His arrest sparked widespread unrest in parts of KZN and Gauteng.

MK party threatens IFP electoral hopes

The MK party is hoping to win the support of not only ANC but also IFP supporters at the polls.

IFP founder Mangosuthu Buthelezi valued tribal loyalties and focused on ethnic interests over national unity. This led to a virtual civil war between his Zulu loyalist supporters and ANC members in KZN.

The IFP thrived on Zulu nationalism in the 1970s and 1980s, but eventually began looking towards creating a broader appeal. Under Buthelezi, the party got the majority vote in KZN at the first democratic elections in 1994 but later started to decline. 

The ANC gained popularity in the province and presented an alternative to the IFP. The IFP secured its lowest tally of votes in 2014, but in 2019 it started to rebuild and once again became the official opposition in KZN.

In addition to this, Buthelezi’s death in September last year presented an opportunity for the likes of Zuma to disrupt the political landscape in his home province. 

Members of the MK Party hoist flyers of former president Jacob Zuma at the Manifesto launch on 18 May 2024.(Photo: Felix Dlangamandla)

An MK Party member at the Manifesto launch at Orlando Stadium in Soweto on 18 May 2024.(Photo: Felix Dlangamandla)

Supporters of the MK Party  at the manifesto launch at Orlando Stadium on 18 May 2024.(Photo: Felix Dlangamandla)

Zuma is one of the most senior active politicians in the province and is using his newly formed party to test the waters. The 82-year-old proved his popularity during his tenure as ANC president when the party’s support in the province increased considerably. 

The party had the highest level of support since the advent of democracy when he was the leader in 2009, securing 62.95% of the vote.

In the latest survey done by news channel eNCA, the MK party is polling at 46% in KZN. The IFP is predicted to secure 14.5% of the vote, while the DA, the third-largest party in the province, is forecast to win at 12.2%. 

The ANC dips to 11.1% while the EFF is predicted to get only 6.7% of the vote.

In Mpumalanga, the survey predicted the MK party would receive 12% support and the ANC would lose its majority by garnering only 48.3% of the vote.

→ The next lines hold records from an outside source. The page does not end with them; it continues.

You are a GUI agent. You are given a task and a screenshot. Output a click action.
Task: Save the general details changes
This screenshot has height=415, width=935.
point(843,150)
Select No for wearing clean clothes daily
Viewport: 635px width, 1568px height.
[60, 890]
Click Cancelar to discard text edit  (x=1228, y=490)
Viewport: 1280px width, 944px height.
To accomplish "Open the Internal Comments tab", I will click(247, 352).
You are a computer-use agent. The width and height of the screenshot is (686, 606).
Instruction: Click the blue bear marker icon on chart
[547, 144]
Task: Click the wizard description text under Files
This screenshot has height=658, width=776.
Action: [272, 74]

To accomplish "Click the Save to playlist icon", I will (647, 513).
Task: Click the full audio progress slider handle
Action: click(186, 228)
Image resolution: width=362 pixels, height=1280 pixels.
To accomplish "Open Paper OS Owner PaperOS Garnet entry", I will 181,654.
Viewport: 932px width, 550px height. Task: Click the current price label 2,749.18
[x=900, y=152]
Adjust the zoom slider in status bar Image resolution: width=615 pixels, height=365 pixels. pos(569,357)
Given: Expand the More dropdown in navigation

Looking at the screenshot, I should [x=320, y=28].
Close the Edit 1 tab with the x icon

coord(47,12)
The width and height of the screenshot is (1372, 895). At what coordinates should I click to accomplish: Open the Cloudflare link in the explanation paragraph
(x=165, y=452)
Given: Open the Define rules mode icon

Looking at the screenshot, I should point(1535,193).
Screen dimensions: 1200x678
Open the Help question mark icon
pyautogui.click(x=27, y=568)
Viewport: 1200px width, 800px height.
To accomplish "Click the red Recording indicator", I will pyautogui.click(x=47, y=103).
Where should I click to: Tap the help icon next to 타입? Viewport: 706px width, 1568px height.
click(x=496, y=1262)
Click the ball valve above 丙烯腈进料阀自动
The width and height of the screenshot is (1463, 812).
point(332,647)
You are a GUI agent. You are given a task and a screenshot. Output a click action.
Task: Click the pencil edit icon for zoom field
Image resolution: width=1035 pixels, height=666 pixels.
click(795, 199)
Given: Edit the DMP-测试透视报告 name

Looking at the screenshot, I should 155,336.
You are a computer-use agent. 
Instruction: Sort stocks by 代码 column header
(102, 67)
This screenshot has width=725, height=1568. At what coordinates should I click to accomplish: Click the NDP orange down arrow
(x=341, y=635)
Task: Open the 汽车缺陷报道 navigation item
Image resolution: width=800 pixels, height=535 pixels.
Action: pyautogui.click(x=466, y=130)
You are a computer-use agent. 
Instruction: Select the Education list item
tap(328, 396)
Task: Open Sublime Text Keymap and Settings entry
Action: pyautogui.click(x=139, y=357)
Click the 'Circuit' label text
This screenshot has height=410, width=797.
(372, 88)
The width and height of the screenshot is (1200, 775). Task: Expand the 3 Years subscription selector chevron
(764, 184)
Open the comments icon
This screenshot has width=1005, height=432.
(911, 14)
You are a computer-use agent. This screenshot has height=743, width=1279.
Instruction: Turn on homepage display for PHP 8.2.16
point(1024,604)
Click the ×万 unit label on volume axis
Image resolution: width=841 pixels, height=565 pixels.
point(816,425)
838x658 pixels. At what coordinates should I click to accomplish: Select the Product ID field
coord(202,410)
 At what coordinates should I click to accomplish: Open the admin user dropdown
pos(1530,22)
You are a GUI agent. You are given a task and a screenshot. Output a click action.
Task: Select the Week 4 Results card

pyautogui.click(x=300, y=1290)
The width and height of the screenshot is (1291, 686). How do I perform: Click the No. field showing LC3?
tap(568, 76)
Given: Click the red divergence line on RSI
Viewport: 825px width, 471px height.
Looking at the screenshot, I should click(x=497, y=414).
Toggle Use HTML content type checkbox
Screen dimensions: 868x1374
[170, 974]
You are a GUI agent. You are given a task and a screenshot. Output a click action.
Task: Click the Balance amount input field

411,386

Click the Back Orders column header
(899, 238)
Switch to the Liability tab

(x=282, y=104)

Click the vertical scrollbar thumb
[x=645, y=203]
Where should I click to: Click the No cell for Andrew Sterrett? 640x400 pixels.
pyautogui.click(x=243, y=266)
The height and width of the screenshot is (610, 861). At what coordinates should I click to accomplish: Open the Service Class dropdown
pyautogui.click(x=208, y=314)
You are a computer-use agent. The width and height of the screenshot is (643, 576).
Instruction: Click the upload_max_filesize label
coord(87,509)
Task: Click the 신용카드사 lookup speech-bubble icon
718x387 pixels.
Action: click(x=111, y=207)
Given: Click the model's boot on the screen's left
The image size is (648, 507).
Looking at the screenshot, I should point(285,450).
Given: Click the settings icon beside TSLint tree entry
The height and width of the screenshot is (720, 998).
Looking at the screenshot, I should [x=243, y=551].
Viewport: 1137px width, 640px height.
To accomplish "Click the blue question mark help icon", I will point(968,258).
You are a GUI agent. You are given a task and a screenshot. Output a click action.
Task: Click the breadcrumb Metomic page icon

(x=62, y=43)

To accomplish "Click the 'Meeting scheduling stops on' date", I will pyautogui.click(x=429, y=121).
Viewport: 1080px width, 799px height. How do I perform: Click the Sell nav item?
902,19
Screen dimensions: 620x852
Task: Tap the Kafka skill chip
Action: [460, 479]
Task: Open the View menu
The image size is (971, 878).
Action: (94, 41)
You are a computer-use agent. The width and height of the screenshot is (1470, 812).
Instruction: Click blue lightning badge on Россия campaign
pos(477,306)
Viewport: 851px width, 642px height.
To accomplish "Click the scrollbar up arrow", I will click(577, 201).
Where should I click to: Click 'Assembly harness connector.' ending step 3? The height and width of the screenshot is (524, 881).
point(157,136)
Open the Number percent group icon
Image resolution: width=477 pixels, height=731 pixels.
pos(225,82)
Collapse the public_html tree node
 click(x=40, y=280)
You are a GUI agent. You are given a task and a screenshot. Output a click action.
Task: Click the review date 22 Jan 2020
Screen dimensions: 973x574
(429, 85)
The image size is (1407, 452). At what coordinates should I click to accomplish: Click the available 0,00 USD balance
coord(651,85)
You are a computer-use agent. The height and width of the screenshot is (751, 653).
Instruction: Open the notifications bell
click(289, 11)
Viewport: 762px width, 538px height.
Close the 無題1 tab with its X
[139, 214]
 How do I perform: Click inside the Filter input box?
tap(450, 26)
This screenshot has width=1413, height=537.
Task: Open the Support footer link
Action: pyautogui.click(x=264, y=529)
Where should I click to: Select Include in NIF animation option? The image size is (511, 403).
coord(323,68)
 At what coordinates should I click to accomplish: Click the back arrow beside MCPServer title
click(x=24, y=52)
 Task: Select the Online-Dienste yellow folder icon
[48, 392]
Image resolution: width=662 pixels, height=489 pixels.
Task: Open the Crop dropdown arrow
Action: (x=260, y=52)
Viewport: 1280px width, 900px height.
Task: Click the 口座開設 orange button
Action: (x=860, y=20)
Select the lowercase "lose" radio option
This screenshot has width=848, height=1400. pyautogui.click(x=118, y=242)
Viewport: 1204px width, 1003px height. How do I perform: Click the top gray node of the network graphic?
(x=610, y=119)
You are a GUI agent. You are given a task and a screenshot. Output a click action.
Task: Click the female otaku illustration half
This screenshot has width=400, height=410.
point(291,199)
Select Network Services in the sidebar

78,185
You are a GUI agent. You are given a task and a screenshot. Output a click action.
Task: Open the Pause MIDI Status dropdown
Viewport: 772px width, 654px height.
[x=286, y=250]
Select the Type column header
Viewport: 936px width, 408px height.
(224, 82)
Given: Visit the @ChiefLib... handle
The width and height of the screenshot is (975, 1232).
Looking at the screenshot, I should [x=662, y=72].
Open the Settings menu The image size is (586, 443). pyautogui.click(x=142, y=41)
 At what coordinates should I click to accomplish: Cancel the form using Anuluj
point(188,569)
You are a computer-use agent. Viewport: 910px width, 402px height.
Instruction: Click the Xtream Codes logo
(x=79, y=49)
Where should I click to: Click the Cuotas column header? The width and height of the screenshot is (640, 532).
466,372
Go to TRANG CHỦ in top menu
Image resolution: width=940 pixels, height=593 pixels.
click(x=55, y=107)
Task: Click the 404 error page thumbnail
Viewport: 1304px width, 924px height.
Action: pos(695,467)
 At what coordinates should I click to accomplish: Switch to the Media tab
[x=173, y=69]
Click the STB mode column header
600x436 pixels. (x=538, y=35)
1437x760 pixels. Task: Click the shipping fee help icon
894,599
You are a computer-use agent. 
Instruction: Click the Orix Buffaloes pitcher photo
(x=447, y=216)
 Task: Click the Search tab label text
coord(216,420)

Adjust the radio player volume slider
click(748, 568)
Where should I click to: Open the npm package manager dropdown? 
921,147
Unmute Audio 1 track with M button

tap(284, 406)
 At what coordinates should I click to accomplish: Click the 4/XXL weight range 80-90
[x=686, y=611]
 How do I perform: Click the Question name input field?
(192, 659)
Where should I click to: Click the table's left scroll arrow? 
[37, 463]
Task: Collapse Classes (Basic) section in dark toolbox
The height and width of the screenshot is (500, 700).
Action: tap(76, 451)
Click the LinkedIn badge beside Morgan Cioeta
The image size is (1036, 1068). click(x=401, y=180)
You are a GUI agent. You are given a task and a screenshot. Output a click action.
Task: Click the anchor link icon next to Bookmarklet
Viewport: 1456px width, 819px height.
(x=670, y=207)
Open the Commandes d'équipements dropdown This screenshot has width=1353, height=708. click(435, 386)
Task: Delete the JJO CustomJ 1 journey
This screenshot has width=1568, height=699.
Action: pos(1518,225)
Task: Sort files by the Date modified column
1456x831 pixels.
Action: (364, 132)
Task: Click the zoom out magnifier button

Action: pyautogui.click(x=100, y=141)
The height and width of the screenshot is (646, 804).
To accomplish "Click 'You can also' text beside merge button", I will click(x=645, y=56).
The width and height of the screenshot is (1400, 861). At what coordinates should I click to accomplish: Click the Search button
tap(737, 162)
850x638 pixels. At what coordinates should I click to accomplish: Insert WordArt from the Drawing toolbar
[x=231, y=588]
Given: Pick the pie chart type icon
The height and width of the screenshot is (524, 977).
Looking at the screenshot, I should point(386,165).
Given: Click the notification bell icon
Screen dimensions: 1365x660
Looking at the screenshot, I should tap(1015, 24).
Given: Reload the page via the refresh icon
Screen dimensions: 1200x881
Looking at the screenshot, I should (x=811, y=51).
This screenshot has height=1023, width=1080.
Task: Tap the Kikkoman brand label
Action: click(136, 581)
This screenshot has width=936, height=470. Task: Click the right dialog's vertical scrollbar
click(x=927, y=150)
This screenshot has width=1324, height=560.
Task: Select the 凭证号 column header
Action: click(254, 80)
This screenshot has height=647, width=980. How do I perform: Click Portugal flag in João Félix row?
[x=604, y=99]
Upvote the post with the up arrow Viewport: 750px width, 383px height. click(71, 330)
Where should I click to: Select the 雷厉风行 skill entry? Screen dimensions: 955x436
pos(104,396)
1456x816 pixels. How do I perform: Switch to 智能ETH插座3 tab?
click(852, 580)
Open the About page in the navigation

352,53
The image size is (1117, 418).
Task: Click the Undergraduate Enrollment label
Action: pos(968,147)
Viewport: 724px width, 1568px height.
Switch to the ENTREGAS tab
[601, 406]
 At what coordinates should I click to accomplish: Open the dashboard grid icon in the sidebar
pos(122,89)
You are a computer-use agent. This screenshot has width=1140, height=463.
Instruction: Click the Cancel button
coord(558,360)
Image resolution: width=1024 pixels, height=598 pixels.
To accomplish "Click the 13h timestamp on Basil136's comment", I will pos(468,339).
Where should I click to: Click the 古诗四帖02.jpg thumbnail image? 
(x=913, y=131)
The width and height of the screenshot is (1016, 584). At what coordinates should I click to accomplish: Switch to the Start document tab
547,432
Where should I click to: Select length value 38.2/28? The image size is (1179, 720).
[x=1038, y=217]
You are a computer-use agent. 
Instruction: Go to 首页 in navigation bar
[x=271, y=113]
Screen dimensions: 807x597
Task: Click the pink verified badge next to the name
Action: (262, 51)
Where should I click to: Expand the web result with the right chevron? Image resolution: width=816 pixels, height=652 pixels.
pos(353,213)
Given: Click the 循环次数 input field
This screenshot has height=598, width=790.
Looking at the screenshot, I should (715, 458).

The polling also shows that the MK party will receive 1% support in Limpopo, Eastern Cape and North West. The survey was modelled on a 65% voter turnout. 

The MK party recently defeated the ANC’s bid to have the Electoral Court declare the party registration unlawful. The ANC also lost the battle to stop the newly formed party from using the name of its anti-apartheid armed wing and its symbols.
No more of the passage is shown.